The issue has surfaced repeatedly in the Commons' Home Affairs Committee investigation into ID cards, committee chairman John Denham told Computing.

'The issue being made to us by a number of our witnesses is there is nothing fundamentally wrong with any of the different schemes but there is a lot of activity in the same area,' he said.

'The government needs to be clear either where the different databases interrelate or if they don't, and what could be done to rationalise the approach,' said Denham.

The ID card databse will hold a citizen's name, date of birth and biometric data, and will be cross-checked with other public databases as part of the registration process.

Information Commissioner Richard Thomas told the Home Affairs committee last week it was not feasible to use information already held by the public sector.

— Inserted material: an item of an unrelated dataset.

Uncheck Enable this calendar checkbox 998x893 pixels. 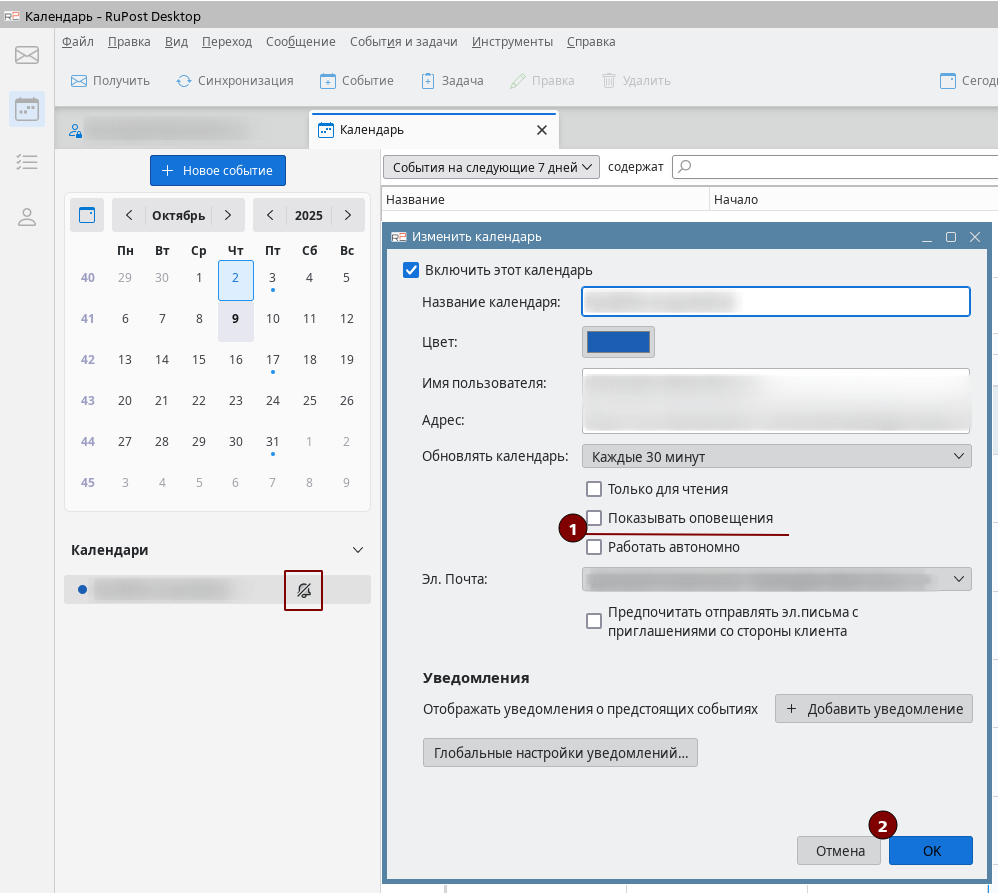click(x=410, y=270)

'The government will be required to start from scratch because there would be a nightmare of problems if they used the existing databases,' he said.

The new database and related technology infrastructure is expected to cost £186m in the first three years.

'We would like to think that the government has planned the work that has gone into the storing of information and the building of these databases, but sadly it looks like this is not the case,' said Shadow home secretary David Davis.

'This has the potential to be a huge waste of taxpayers money and could well mean that many departments are duplicating work, whilst still running up huge bills.'

The ID card scheme is undergoing the Gateway Zero progress review by Treasury buying agency the Office of Government Commerce.